Take every line in the entries that includes the word "circle" and copy it.

** Data for review follows **

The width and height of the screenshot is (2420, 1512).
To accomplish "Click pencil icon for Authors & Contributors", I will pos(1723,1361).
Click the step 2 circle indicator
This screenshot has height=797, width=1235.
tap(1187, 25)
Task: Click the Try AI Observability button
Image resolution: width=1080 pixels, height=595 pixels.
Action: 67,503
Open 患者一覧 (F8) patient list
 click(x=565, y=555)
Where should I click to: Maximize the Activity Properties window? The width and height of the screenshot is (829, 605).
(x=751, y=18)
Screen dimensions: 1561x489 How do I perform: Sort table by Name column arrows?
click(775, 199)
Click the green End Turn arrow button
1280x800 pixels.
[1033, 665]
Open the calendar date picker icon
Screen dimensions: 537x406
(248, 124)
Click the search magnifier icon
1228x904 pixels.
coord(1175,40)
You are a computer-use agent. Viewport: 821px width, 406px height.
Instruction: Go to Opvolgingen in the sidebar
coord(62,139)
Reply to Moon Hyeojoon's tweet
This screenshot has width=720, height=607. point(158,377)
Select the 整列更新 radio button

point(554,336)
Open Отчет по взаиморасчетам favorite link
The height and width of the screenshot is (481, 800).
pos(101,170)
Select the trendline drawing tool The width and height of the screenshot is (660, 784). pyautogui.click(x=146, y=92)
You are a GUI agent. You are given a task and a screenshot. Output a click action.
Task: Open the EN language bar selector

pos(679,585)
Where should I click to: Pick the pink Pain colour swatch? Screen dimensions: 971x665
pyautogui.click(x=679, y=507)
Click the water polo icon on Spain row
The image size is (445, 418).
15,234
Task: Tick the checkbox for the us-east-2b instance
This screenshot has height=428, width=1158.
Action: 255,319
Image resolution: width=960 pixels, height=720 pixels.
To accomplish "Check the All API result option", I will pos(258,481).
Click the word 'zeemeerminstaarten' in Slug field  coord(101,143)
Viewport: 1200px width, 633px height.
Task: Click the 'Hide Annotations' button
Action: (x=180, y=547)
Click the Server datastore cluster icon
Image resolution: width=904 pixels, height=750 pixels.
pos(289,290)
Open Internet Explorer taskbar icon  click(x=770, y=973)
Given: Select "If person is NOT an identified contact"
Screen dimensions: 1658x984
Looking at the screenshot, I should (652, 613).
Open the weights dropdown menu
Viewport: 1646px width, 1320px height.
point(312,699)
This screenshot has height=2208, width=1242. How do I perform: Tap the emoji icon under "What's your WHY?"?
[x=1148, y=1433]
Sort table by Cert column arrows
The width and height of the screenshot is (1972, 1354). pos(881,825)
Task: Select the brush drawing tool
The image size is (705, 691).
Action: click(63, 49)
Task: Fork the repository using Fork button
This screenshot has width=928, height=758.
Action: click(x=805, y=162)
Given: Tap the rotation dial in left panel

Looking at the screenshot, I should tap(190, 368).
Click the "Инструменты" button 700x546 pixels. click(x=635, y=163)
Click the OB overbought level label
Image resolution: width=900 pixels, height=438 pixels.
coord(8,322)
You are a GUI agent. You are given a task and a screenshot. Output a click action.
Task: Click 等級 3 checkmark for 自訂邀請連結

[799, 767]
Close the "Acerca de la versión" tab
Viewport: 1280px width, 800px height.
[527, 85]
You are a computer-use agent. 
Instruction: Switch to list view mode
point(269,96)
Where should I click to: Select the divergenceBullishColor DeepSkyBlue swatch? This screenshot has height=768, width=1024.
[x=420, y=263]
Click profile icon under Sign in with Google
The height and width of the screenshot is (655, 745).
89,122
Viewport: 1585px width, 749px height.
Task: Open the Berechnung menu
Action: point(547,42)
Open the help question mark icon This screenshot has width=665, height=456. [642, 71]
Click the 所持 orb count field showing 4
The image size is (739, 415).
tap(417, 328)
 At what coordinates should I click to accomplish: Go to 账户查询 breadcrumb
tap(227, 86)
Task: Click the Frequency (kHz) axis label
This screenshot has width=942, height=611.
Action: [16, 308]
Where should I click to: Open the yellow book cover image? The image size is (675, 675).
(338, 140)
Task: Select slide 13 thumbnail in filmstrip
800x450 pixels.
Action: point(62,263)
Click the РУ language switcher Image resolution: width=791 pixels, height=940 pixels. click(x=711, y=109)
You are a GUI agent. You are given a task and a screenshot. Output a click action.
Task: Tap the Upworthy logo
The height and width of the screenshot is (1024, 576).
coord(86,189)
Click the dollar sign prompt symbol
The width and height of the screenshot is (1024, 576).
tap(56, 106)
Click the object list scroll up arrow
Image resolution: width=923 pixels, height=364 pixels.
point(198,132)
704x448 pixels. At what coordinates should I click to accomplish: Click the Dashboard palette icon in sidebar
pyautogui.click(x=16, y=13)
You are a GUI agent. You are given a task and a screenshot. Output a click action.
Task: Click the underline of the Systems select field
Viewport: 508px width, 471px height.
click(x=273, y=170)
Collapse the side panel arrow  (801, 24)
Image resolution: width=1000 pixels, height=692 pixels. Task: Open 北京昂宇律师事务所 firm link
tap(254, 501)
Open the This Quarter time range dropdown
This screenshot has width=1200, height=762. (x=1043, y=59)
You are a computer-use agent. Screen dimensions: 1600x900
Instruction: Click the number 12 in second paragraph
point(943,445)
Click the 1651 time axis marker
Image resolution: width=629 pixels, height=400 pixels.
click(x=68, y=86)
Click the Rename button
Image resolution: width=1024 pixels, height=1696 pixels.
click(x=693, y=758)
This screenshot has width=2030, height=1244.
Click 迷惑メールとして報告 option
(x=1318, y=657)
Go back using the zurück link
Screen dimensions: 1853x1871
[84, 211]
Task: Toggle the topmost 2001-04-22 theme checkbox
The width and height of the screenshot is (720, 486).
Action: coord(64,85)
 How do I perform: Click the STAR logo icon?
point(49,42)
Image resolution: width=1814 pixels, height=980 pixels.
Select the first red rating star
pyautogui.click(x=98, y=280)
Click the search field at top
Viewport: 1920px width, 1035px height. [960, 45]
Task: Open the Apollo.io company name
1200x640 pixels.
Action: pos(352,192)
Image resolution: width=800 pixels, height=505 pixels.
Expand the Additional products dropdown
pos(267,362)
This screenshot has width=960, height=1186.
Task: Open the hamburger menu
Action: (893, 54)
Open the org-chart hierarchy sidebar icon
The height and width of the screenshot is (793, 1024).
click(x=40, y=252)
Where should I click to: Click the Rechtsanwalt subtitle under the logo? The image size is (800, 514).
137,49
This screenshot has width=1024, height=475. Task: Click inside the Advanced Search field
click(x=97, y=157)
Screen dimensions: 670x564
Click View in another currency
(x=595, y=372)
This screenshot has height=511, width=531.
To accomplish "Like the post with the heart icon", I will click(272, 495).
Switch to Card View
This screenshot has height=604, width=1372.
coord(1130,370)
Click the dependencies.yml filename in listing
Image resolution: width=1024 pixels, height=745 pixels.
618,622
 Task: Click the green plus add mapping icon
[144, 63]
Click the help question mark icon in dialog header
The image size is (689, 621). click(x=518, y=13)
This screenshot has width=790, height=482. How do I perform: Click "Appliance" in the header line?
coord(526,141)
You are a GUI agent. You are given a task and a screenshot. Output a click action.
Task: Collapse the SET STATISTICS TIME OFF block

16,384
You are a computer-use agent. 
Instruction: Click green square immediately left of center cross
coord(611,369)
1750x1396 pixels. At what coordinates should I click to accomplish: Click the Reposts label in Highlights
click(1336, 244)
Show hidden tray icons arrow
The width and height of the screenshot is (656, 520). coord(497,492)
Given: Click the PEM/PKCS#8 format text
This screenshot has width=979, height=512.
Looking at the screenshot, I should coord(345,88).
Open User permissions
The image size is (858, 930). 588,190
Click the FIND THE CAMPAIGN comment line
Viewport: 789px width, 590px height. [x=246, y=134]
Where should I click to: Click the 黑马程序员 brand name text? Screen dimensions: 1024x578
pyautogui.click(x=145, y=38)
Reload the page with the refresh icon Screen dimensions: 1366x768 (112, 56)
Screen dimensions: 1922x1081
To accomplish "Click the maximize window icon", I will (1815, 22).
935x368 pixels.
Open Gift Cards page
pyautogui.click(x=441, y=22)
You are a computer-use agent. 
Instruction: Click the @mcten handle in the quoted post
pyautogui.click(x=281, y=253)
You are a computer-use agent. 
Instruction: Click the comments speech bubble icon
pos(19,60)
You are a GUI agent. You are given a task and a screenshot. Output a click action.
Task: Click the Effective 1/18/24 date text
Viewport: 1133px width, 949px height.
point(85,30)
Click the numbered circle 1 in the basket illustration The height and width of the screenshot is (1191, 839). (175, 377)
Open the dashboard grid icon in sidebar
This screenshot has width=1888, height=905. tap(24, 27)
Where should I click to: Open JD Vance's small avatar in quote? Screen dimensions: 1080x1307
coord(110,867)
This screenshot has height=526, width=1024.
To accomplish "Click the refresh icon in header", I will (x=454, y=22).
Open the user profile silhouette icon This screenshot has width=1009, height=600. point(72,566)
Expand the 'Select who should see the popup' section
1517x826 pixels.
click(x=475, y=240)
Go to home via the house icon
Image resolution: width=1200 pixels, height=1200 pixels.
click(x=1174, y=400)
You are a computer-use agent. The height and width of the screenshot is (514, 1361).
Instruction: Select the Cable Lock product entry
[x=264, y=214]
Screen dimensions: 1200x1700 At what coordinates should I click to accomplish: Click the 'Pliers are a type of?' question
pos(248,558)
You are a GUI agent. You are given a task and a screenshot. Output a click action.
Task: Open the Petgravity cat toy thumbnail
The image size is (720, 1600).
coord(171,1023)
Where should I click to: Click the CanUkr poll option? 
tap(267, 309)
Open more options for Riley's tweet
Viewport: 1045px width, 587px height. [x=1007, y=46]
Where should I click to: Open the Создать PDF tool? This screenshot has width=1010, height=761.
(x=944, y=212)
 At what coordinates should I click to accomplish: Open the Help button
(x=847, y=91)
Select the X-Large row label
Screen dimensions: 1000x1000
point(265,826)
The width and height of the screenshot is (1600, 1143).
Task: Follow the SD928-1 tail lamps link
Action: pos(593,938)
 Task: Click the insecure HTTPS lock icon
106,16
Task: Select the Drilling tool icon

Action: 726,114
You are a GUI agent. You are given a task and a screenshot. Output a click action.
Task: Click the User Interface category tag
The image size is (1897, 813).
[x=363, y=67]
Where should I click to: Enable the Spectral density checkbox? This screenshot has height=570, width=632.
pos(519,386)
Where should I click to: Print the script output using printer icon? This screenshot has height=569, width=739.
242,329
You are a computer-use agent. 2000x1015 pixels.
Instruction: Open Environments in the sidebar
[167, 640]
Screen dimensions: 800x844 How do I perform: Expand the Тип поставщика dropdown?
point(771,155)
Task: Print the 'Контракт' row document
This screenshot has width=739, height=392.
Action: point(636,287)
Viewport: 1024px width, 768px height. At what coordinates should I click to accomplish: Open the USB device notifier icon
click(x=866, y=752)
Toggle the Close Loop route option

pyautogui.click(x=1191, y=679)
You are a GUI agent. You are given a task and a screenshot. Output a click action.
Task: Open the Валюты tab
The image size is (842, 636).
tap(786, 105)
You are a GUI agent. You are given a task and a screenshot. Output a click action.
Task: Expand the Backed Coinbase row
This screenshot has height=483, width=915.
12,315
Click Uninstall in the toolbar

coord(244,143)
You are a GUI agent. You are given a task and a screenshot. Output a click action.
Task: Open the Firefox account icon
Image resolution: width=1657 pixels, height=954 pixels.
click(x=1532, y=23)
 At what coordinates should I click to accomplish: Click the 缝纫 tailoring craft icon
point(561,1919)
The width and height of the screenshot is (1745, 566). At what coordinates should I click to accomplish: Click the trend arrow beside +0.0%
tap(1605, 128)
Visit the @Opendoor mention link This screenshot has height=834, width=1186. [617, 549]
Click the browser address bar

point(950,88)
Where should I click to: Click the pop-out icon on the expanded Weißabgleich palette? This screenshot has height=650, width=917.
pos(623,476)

** End of Data for review **

* **Result for this task**
Click the step 2 circle indicator
Click the numbered circle 1 in the basket illustration The height and width of the screenshot is (1191, 839). (175, 377)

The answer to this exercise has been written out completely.